Charles I de Créquy, Prince de Poix and Duc de Lesdiguières (1578–1638), was a leading French soldier of the first half of the 17th century.

Life

Charles de Créquy, ca. 1575 to 17 March 1638, was the only child of Antoine de Blanchefort (ca. 1545-1575), and Chrétienne d’Aguerre (1556-1611), Lady-in-waiting or dame d’honneur to Louise de Lorraine.

The de Créquy family were distributed throughout Northern France, with branches at Fressin, Bernieulles, Auffay and Heilly. They originated from Créquy, in Artois, which formed part of the French-speaking Southern Spanish Netherlands until annexed by France in 1659. Charles' father Antoine de Blanchefort inherited his titles and lands from his uncle, another Antoine (1531-1574), Roman Catholic Bishop of Amiens and advisor to Charles IX.

This background is significant in understanding their importance; Catholic loyalists from a disputed border province, in a period when France was divided by the Wars of Religion and threatened by the Spanish Empire, then the dominant power in Europe. Charles later married into the Lesdiguières family, Huguenots from the Dauphiné, which was then another border province.

In 1595, he married Madeleine de Bonne (1576-1621), daughter of François de Bonne, duc de Lesdiguières (1543-1626); they had four children, Françoise (1596-1656), Charles (1598-1630), François (1600–1677) and Madeleine (1609-1676). After his first wife's death in 1621, Charles married her half-sister Françoise de Bonne (1604-1647), ensuring his succession as duc de Lesdiguières when his father-in-law died in 1626.

Career
During the second half of the 16th century, France was divided by the 1562-1598 French Wars of Religion; in 1589, the Huguenot leader Henry of Navarre converted to Catholicism and was crowned Henry IV of France. The 1590 Edict of Nantes ended this phase of the civil war, although the Catholic League fought on for several years; Charles first saw action as a volunteer at the recapture of Laon by Henry in August 1594.

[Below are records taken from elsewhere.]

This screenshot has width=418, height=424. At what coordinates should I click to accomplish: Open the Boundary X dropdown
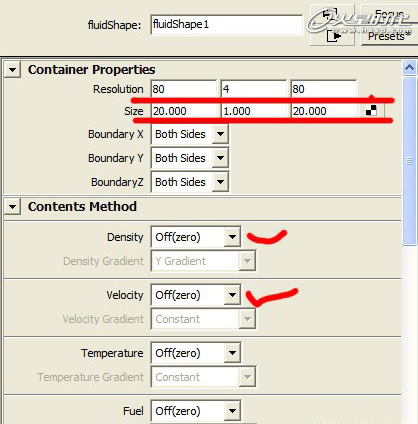tap(220, 134)
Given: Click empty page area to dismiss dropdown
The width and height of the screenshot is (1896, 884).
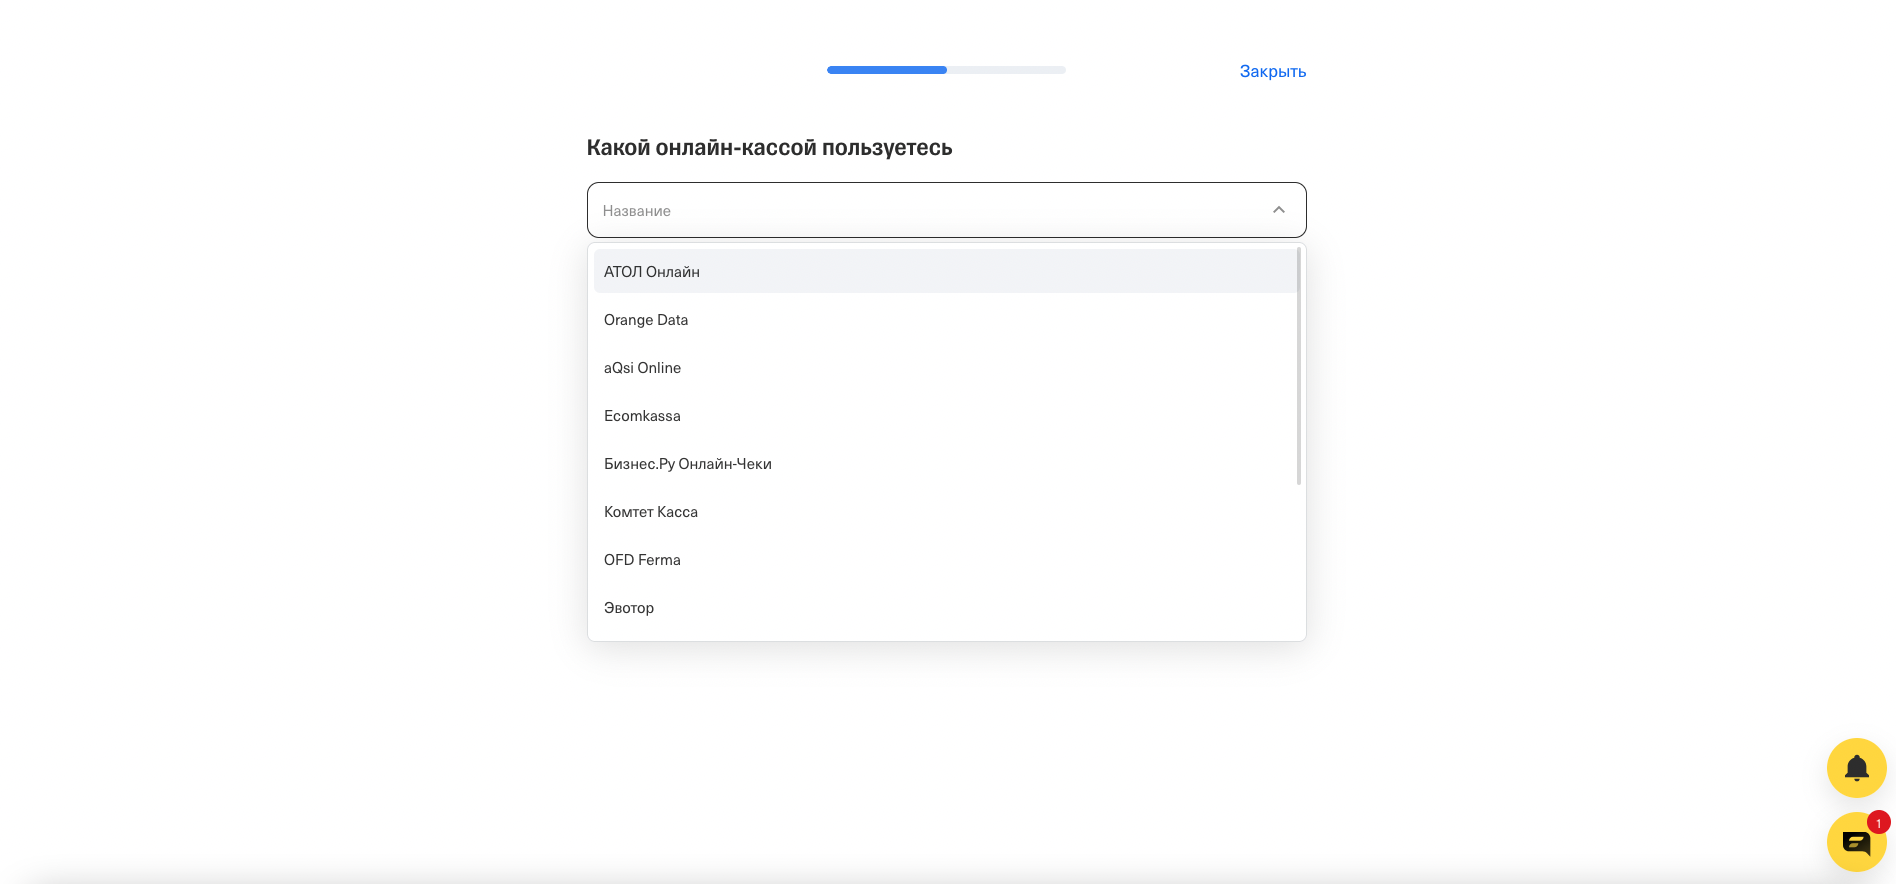Looking at the screenshot, I should point(300,500).
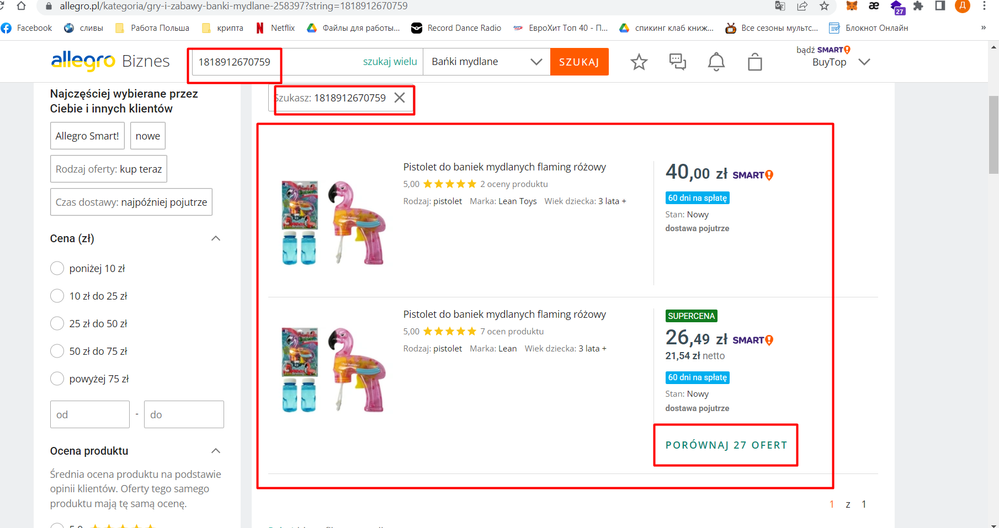The height and width of the screenshot is (528, 999).
Task: Open the messages chat icon
Action: tap(678, 62)
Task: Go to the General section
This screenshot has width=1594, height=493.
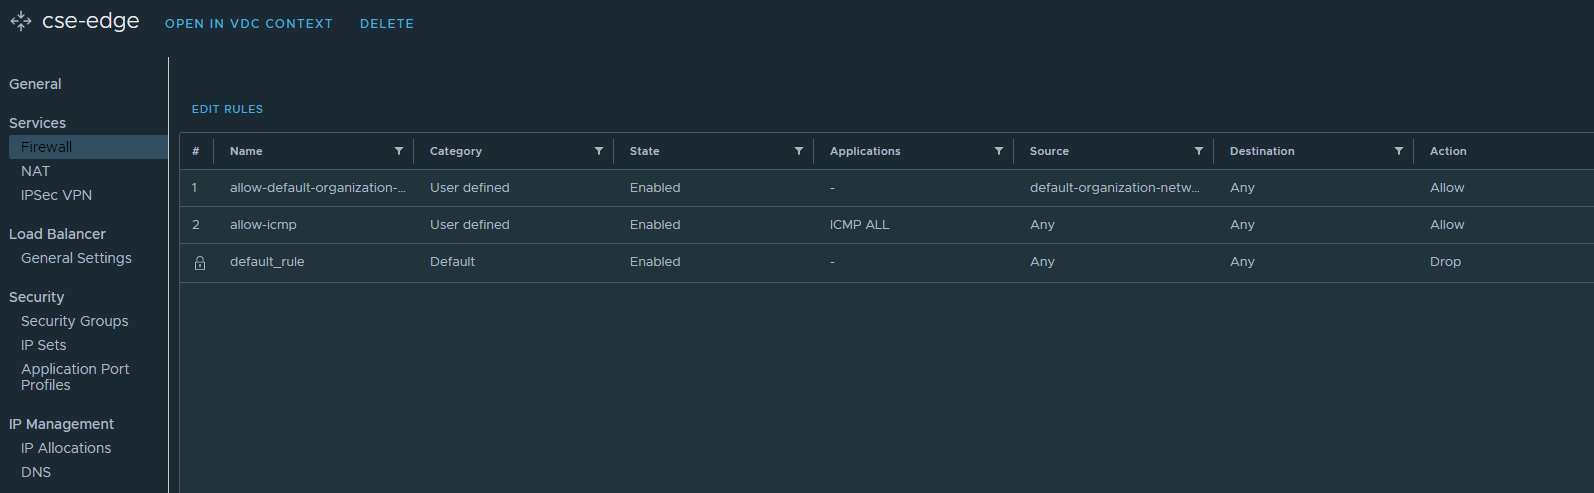Action: (x=35, y=84)
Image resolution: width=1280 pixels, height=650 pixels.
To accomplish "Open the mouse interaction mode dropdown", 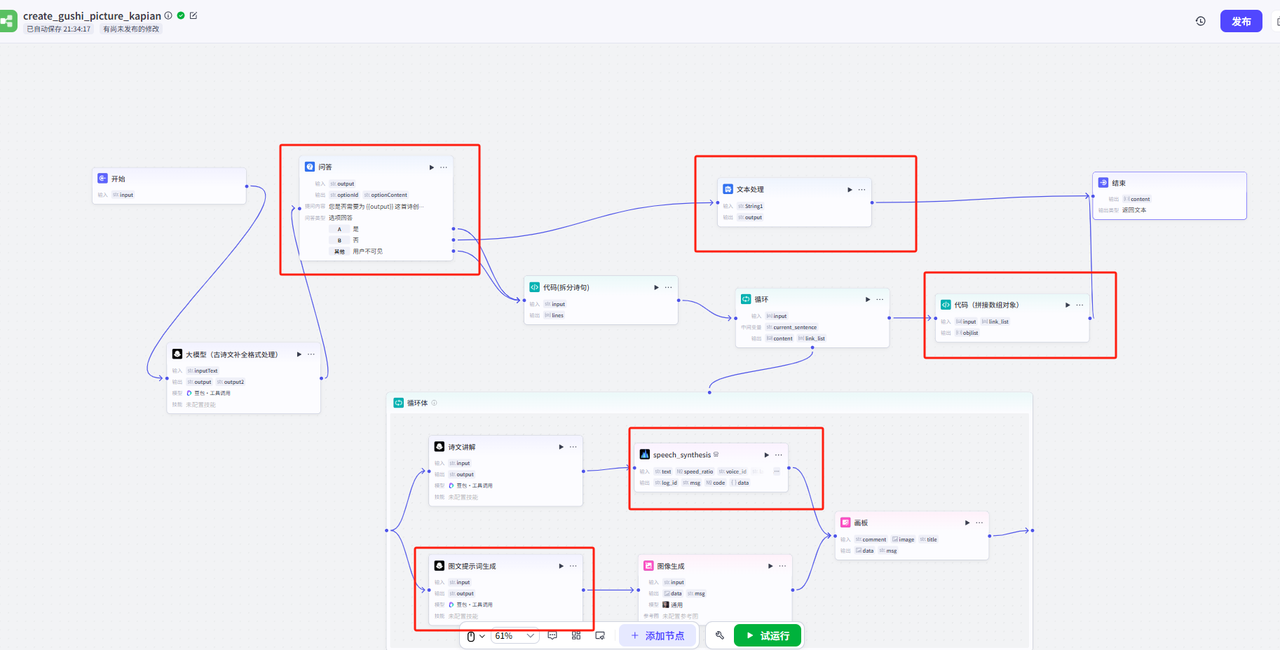I will click(x=476, y=635).
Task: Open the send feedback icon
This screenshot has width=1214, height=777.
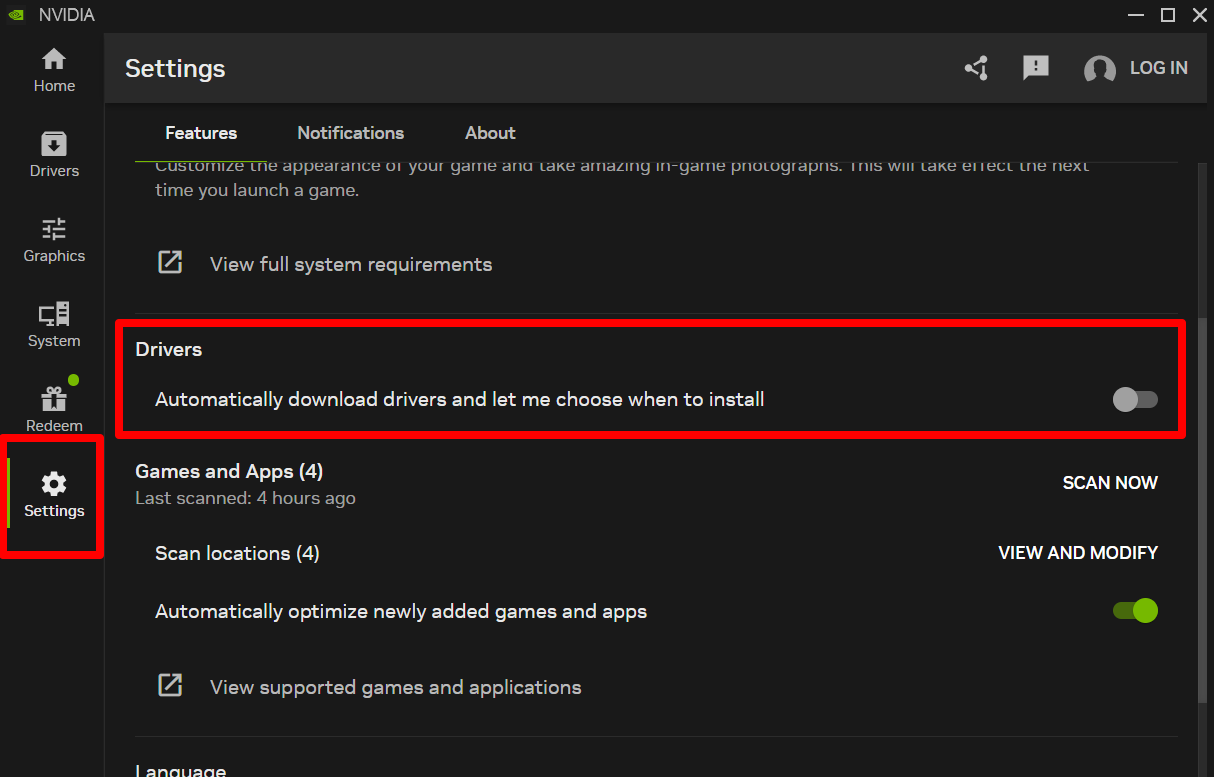Action: (x=1035, y=68)
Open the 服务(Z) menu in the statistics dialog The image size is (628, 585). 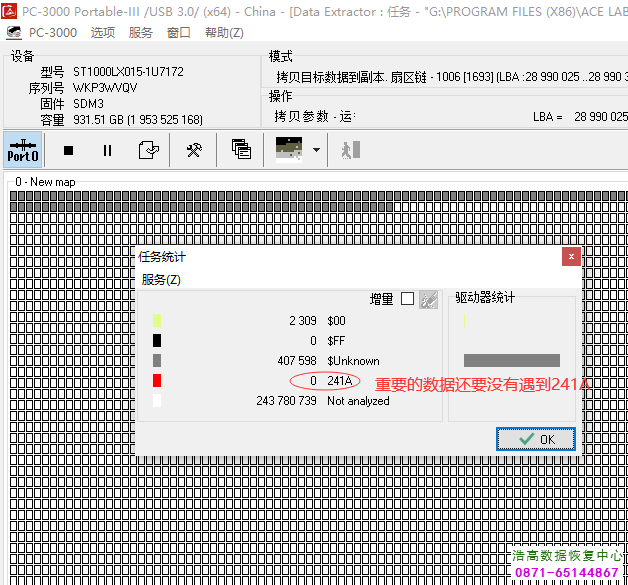coord(161,280)
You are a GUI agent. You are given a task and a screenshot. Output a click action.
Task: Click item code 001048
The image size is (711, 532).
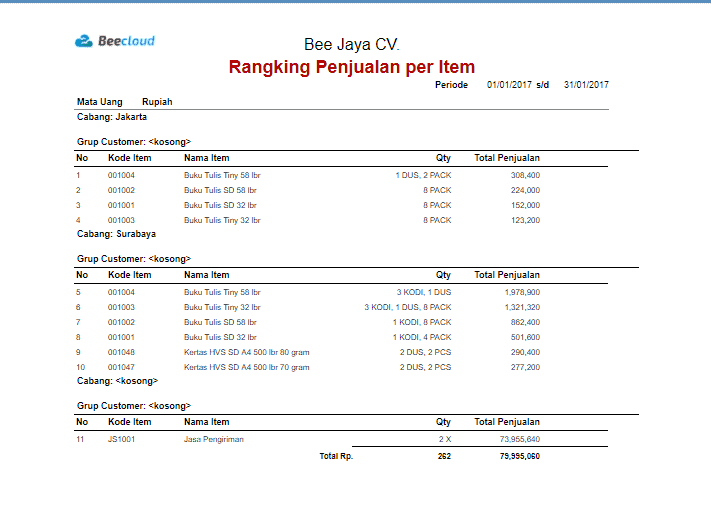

The long-running contest with Spanish and Austrian Habsburgs led to French involvement in the 1568-1648 Dutch Revolt and peripheral engagements of the 1618-48 Thirty Years War. During the 1627-1630 War of the Mantuan Succession, Charles' eldest son and namesake died in 1630 at Chambéry, the capital of Savoy and he himself was killed in 1638 at Breme in Lombardy.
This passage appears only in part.